How to estimate the minimum value?

A point P needs to be located somewhere on the line AD so that the total length L of cables linking P to the points A, B, and C is minimized (see the figure). Estimate the minimum value of L to two decimals.

View attachment 2123

So far I have:

dL/dx=1 + ((x-5)/(sqrt(29-10 x+x^2))) + ((x-5)/(sqrt(50-10 x+x^2)))

What is the next step??

I have posted a link there to this thread so the OP can view my work.

 

[MarkFL]

Hello Lavender V,

Let's let $0\le x\le 5$ represent the length of segment $\overline{DP}$ in meters.
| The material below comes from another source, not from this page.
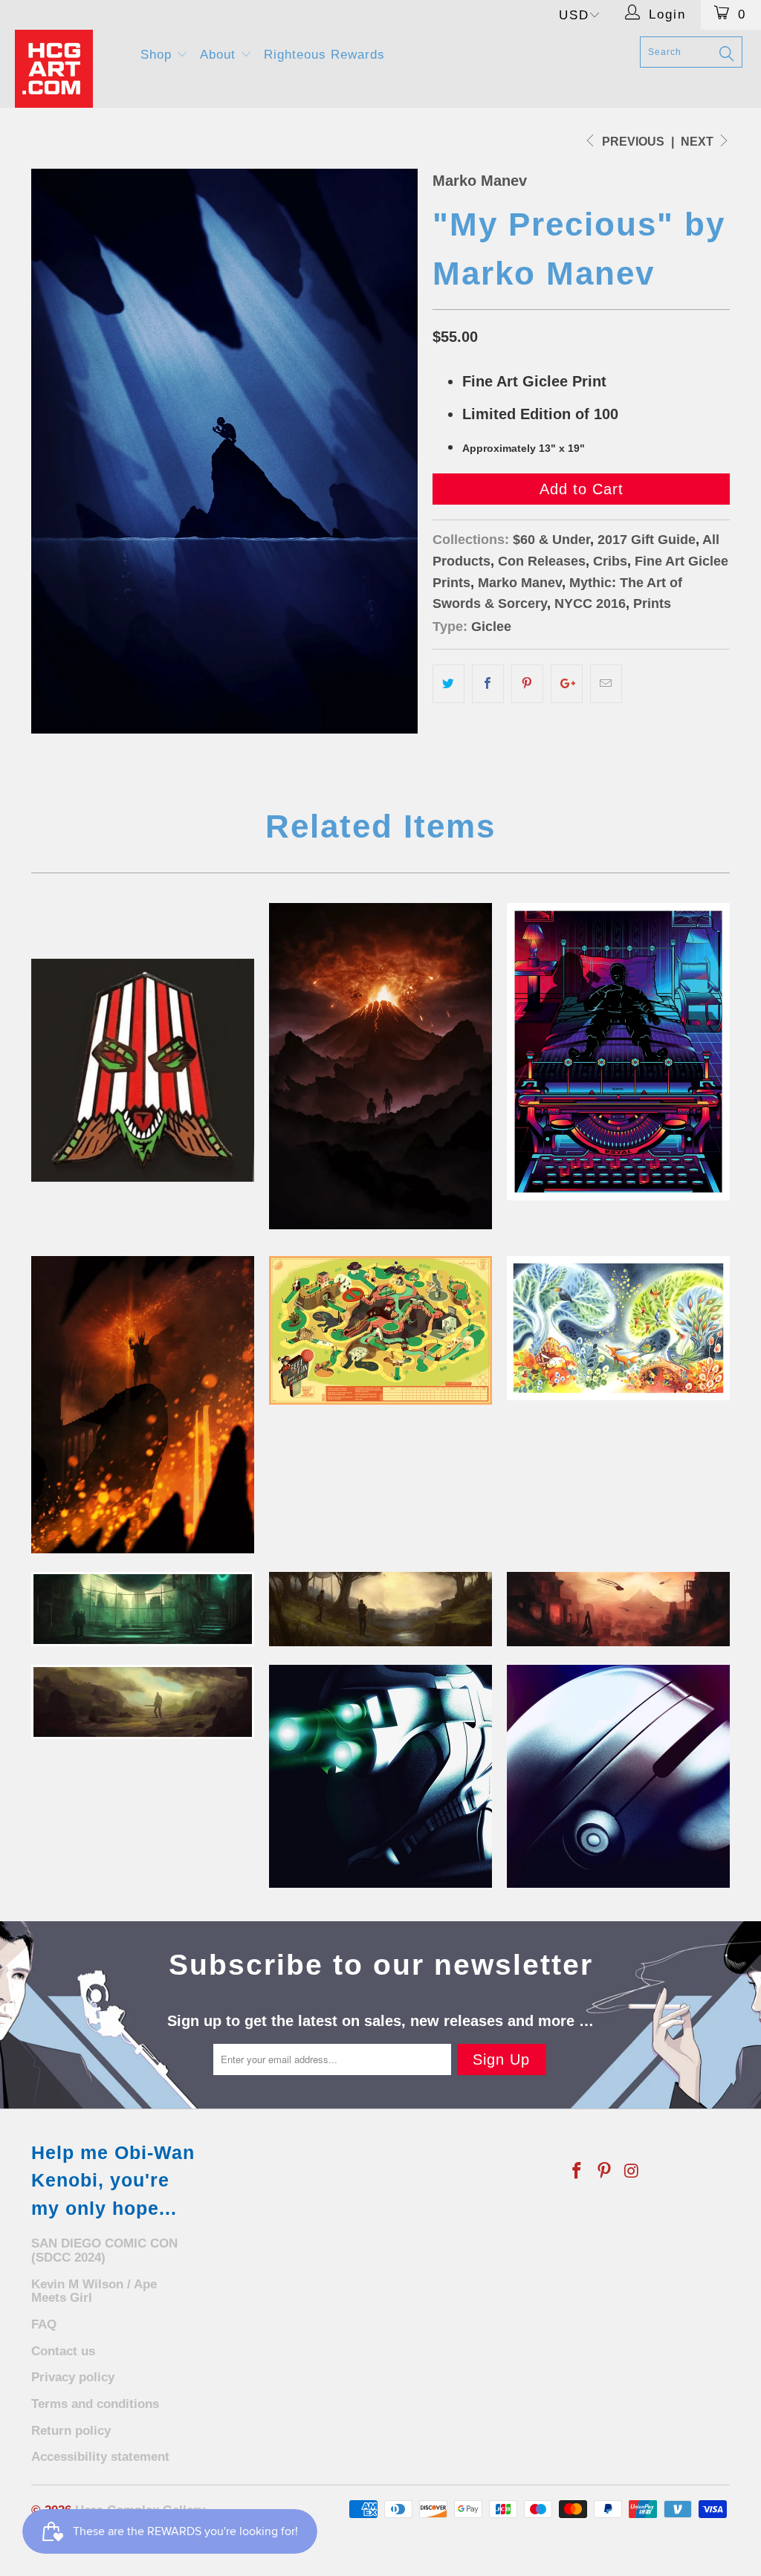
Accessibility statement (100, 2457)
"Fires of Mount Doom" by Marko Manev (380, 1066)
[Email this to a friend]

And so the total length of cable as a function of $x$ is then obtained via the Pythagorean theorem as:

$$L(x)=(5-x)+\sqrt{x^2+2^2}+\sqrt{x^2+3^2}$$

Now, we may differentiate with respect to $x$ and equate the result to zero to obtain the critical value(s):

$$L'(x)=-1+\frac{x}{\sqrt{x^2+4}}+\frac{x}{\sqrt{x^2+9}}=0$$

Now, since we are thankfully allowed to approximate, we may use Newton's method here to approximate the root of this equation.

Let:

$$f(x)=-1+\frac{x}{\sqrt{x^2+4}}+\frac{x}{\sqrt{x^2+9}}$$

We need to compute the first derivative, and so for the last two terms, consider:

$$g(x)=\frac{x}{\sqrt{x^2+k}}$$

Using the quotient, power and chain rules, we obtain:

$$g'(x)=\frac{\sqrt{x^2+k}(1)-x\dfrac{x}{\sqrt{x^2+k}}}{\left(\sqrt{x^2+k} \right)^2}=\frac{k}{\left(x^2+k \right)^{\frac{3}{2}}}$$

And so we may conclude that:

$$f'(x)=\frac{4}{\left(x^2+4 \right)^{\frac{3}{2}}}+\frac{9}{\left(x^2+9 \right)^{\frac{3}{2}}}$$

Newton's method gives us the recursion:

$$x_{n+1}=x_{n}-\frac{f\left(x_n \right)}{f'\left(x_n \right)}$$

And so using the definition of $f$ and its derivative, we have:

$$x_{n+1}=x_{n}-\frac{-1+\dfrac{x_n}{\sqrt{x_n^2+4}}+\dfrac{x_n}{\sqrt{x_n^2+9}}}{\dfrac{4}{\left(x_n^2+4 \right)^{\frac{3}{2}}}+\dfrac{9}{\left(x_n^2+9 \right)^{\frac{3}{2}}}}$$

Now, using a computer or CAS, and $x_0=1$, we find:

$$x_1\approx1.36825580018177$$

$$x_2\approx1.40658793851904$$

$$x_3\approx1.40699724822532$$

$$x_4\approx1.40699729457262$$

$$x_5\approx1.40699729457262$$

This is accurate to 15 digits, more than enough to get an approximation for the minimum of $L$ to two decimal places. Now, if we note that:

$$f'(x)=L''(x)>0$$

For all real values of $x$, then by the second derivative test, we may conclude that this critical value is at the global minimum, and we need not check the boundaries.

Thus, we may conclude:

$$L_{\min}\approx L(1.40699729457262)\approx9.35\text{ m}$$